Photo by Katie Stenberg
“Almost Songs of the Bakunawa”
Sonic rituals for decolonizing the ancestral voice.
Presented by artist in residence, Micaela Tobin (White Boy Scream).
Livestreaming on: https://www.twitch.tv/coaxialarts
Wednesday May 27th at 8pm PST: “Latík: Songs for my Grandmother”
Thursday May 28th at 8pm PST: “Saraw: Songs for Apolaki”
Friday May 29th at 8pm PST: “BAKUNAWA”
Experimental opera singer and sound Artist Micaela Tobin (White Boy Scream) will activate Coaxial Arts Foundation May 24th-29th with a series of ritual performances summoning the Bakunawa—a mythological moon-eating-serpent of pre-colonial Philippines.
Micaela Tobin is a soprano, sound artist, and teacher based in Los Angeles, CA who specializes in experimental voice and contemporary opera, composing under the moniker “White Boy Scream.” On her latest album, ‘BAKUNAWA’, (out on Deathbomb Arc on 6/5/2020), she dissects her voice through the use of electronics as a means of exploring identity and ancestral trauma. “BAKUNAWA” is an homage to the pre-colonial mythology of her motherland, the Philippines. Part sonic ritual, part diasporic storytelling.
Micaela’s last full length release, “Remains” (Crystalline Morphologies) was listed as one of the top 10 Noise/Industrial Albums of 2018 by The Wire Magazine. The premiere of her own original opera, entitled “Unseal Unseam,” received 5 stars at the world’s largest art festival, the Edinburgh Festival Fringe, in summer 2016; the work was described as “hypnotic” and “paralyzingly beautiful,” by New Classic LA after its U.S. debut in October 2017.

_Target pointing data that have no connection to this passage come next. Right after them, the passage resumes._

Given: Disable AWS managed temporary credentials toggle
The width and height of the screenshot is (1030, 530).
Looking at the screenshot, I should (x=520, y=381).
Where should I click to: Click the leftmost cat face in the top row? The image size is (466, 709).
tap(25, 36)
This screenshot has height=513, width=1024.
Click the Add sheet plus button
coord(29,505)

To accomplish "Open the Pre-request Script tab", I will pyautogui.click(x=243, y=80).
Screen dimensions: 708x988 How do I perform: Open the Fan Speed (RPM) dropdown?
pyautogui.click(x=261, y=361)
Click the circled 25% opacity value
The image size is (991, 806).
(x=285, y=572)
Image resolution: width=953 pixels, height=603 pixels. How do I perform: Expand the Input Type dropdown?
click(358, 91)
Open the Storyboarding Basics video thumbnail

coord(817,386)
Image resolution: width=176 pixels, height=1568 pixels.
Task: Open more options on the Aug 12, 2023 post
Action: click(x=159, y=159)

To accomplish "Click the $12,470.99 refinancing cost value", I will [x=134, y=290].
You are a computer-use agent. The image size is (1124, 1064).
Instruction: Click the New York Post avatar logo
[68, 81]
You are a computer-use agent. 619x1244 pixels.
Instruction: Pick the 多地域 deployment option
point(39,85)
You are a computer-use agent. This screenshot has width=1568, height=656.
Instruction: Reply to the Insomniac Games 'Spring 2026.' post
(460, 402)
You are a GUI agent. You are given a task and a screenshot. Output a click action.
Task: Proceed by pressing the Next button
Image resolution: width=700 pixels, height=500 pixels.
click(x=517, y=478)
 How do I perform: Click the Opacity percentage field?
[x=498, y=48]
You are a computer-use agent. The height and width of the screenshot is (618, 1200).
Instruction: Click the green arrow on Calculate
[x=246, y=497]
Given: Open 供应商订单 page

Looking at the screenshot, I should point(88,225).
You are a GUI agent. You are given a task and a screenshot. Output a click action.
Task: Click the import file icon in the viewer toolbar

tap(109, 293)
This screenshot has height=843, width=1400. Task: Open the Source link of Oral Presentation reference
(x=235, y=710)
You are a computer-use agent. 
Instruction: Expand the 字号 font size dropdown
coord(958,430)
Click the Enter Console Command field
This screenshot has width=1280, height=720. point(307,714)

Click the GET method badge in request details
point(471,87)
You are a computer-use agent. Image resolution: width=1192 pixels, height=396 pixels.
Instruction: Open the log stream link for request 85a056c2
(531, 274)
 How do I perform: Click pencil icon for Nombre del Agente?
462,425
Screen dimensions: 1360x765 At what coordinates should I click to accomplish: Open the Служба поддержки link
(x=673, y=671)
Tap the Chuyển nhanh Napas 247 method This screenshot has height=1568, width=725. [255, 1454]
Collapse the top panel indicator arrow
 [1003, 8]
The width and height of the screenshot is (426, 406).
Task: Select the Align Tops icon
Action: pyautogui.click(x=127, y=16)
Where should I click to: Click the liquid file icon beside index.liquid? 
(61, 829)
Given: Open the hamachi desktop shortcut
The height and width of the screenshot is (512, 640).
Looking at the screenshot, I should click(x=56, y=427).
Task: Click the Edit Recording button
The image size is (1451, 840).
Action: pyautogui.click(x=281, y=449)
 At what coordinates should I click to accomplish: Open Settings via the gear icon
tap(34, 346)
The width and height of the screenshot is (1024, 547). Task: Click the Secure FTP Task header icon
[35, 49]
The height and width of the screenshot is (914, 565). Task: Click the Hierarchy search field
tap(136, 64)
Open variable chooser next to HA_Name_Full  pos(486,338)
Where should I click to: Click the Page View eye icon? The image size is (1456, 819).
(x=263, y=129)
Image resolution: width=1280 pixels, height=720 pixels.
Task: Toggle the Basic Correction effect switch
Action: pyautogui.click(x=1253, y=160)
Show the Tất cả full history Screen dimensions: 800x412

Tobin has performed extensively throughout the western United States, most notably as a guest with hip-hop experimentalists clipping. during their 2017 tour in support of The Flaming Lips. Tobin recently performed a principal role in the critically acclaimed experimental opera, Sweet Land (comp. Raven Chacon & Du Yun), which made it’s U.S. premiere in March 2020. Tobin is currently on Faculty as a Voice Instructor at the California Institute for the Arts.